Your Source for Data Science

Detecting and Monitoring Diseases with Big Data

In an increasingly globalized world, diseases can spread easier than ever.


To avoid epidemics such as the 2014 Ebola outbreak, early detection and diagnosing of diseases is critical. Even in the more isolated cases, such as the development of cancer, early diagnosis can save lives. Big data can be used as a versatile tool to assist in the detection, monitoring, and diagnosis of bacterial diseases and cancer.

Monitoring Disease Outbreaks with Big Data

Past efforts to combat outbreaks of disease typically focused on the collection of physical information from laboratory test results and public health records, to create predictive models of how the disease might spread.

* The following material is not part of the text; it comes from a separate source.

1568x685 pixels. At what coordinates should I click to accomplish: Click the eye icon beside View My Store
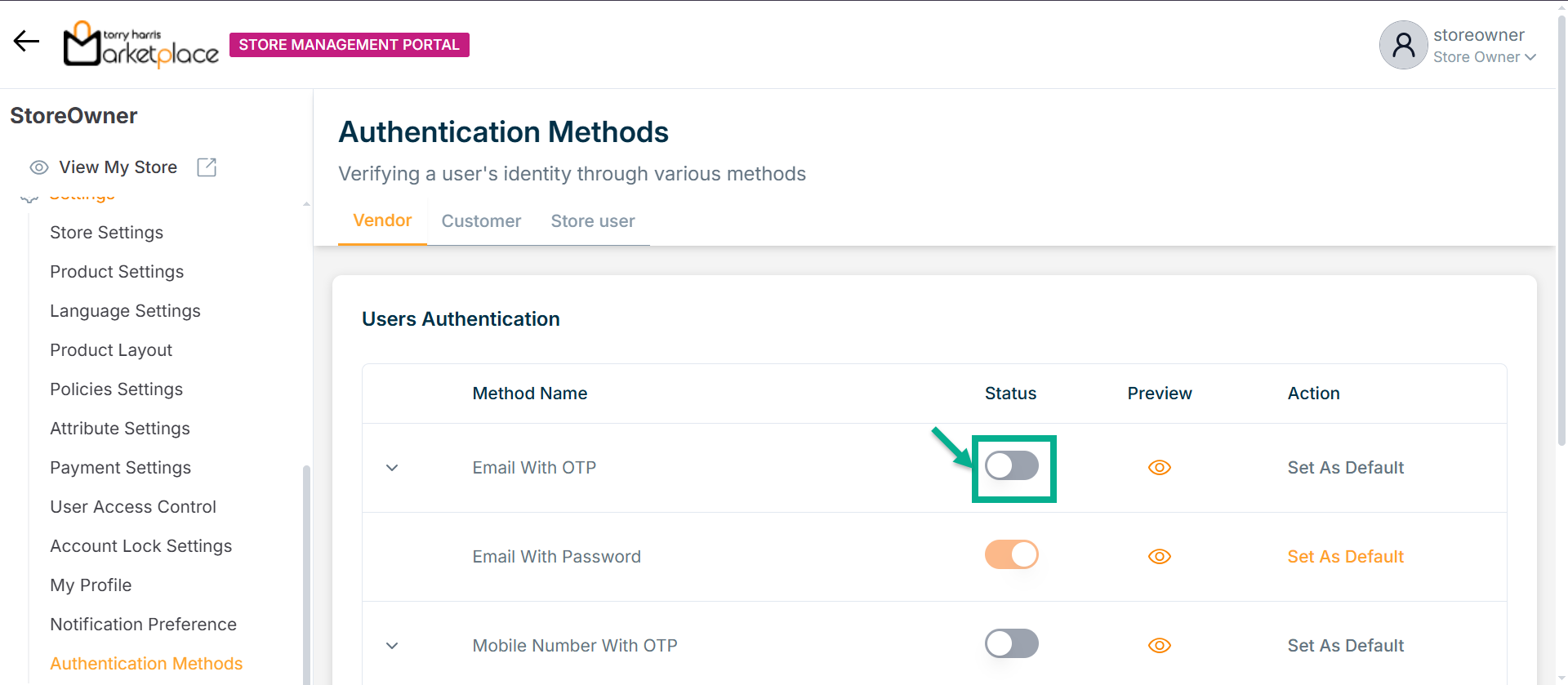(x=38, y=167)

However, the big data model uses medical information, internet resources, social media, and other sources to enable real time tracking of disease outbreaks. This method has been proven effective as a report published by Scientific Reports states that researchers at Boston Children’s Hospital managed to detect cases of influenza up to a week before the CDC reported them. Unlike physical methods of information distribution, where materials need to be printed and then sent to wherever they are needed, data transfer is instant and cheap.

Scientists can now use big data to form accurate real-time maps of outbreaks. This is a much needed improvement as traditional maps typically have a short period of reliability, since outbreaks spread fast and change quickly. Data collected from hospitals, internet databases, and social media feeds combined with accurate geo-positioning data allows researchers and analysts to see the full extent of an outbreak.

Big data is also useful in predicting where outbreaks will occur and how far they will spread. The instant data is reported that indicates a disease has shifted and spread to a new location, predictive models can be adjusted based off of the new information. A data management system for use in simulating outbreaks called epiDMS does this already, and as more information on outbreaks becomes available, the accuracy of epidemic modeling is likely to improve.

Detecting Disease Symptoms with Big Data

In addition to changing how diseases outbreaks are monitored, big data has the potential to dramatically change how diseases are detected.

A study published in the Journal of Oncology Practice used data gathered from Bing searches to identify the individuals most likely to develop pancreatic cancer based on their web searches. This was done by identifying people whose searches provided compelling evidence that they had recently been diagnosed with cancer, and then going back to analyze their previous searches for symptoms of the disease, trying to find patterns of searches which suggested that the individual would eventually be diagnosed with pancreatic disease. The large-scale data was anonymized to protect the privacy of the originators of the data.

The researchers state that they successfully found patterns of queries which can predict future queries that are “highly suggestive” of pancreatic cancer, and that they could correctly identify 5 to 15 percent of pancreatic cancer cases while maintaining a false positive rate as low as 1 in 100,000.

Pancreatic cancer, and diseases like it, have higher survival rates the earlier the disease is diagnosed, so early detection is important. The goal of the research project was not to diagnose the disease, but to encourage people who have known symptoms of the disease to contact a medical professional who can make the diagnosis. The research was conducted to prove that developing an alternative form of detection network or monitoring system for diseases was possible, and the study’s authors hope that their research will spur further investigation into the possible applications for big data in identifying hard-to-detect diseases.

Monitoring and detecting diseases is still a relatively new application of big data, but as technology improves and data sets get more comprehensive, the impact and applications of big data will grow as well. As with every new application of technology, there’s no doubt ethical concerns that must be dealt with, such as protecting privacy when using disease detecting algorithms, but these will likely be dealt with in time. In the meantime, many lives could be saved as a result of this exciting development in data science.